本文抜粋:
________

ジャパンメディカルデバイス、心不全早期発見を実現するAIモデルをUT-Heart研究所と共同で開発研究
最終更新日:2023年05月21日
ジャパンメディカルデバイス株式会社は、2023年5月19日、心臓病を早期発見できるAI技術を開発すべく、株式会社UT-Heart研究所と共同研究契約を締結したと発表した。
この共同研究は、健康診断で得た心電図データに近い仮想心臓を抽出できるAI技術を開発し、様々な心臓病の早期検出を目指すというものだ。スーパーコンピュータによる心臓シミュレーションとAIを組み合わせ、心不全早期発見のPrecision Medicine(高精度医療)実現が図られる。
<本ニュースの10秒要約>
- 膨大な仮想の心疾患データベースから、被検査者に近い心電図を描く仮想心臓をAIで抽出
- 本物の心臓と仮想心臓の動きを比較することで、心不全リスクの精密診断や早期発見を実現
- 受診者に負担をかけることなく心臓病を早期発見、2025年4月にはサービスの本格展開へ
心臓シミュレータ活用サービスを手がけるジャパンメディカルデバイス
ジャパンメディカルデバイスは、分子レベルで心臓の動きが再現可能な心臓シミュレータ「UT-Heart」を活用したサービスの開発・提供を手がける企業だ。

________

(保存項目)
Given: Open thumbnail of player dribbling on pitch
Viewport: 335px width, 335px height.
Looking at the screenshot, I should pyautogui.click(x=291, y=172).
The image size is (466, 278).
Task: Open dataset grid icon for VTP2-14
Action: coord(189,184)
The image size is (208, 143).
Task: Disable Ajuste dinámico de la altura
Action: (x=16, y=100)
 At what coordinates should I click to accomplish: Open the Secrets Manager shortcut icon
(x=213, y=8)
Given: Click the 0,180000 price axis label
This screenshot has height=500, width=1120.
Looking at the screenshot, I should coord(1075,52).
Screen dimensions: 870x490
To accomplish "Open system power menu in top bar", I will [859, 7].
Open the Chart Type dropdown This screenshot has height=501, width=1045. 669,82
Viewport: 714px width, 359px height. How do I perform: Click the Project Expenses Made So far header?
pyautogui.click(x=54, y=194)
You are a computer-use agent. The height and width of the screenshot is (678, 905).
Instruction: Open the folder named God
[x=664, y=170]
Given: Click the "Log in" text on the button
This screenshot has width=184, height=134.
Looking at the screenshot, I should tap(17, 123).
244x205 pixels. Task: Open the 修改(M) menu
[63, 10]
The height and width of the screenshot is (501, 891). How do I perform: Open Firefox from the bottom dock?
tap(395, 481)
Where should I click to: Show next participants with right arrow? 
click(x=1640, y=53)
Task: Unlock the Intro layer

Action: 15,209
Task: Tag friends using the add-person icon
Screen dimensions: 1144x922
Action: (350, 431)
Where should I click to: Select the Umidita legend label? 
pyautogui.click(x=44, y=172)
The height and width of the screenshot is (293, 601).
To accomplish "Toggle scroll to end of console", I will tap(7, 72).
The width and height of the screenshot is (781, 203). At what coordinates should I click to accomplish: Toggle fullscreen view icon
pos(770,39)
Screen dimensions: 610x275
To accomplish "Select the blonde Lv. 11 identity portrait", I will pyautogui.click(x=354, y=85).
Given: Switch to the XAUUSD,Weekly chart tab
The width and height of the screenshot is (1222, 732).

________

設問:
- 1) 心不全早期発見AIに関する記事によれば、このサービスの本格展開はいつ予定されていますか。
- 2) 本文抜粋のうち、「ジャパンメディカルデバイス、」と「高精度医療)実現が図られる。」の間の部分を、両端の語句も含めて一字一句たがえずに出力してください。

解答:
- 1) 2025年4月です。

- 2)
ジャパンメディカルデバイス、心不全早期発見を実現するAIモデルをUT-Heart研究所と共同で開発研究
最終更新日:2023年05月21日
ジャパンメディカルデバイス株式会社は、2023年5月19日、心臓病を早期発見できるAI技術を開発すべく、株式会社UT-Heart研究所と共同研究契約を締結したと発表した。
この共同研究は、健康診断で得た心電図データに近い仮想心臓を抽出できるAI技術を開発し、様々な心臓病の早期検出を目指すというものだ。スーパーコンピュータによる心臓シミュレーションとAIを組み合わせ、心不全早期発見のPrecision Medicine(高精度医療)実現が図られる。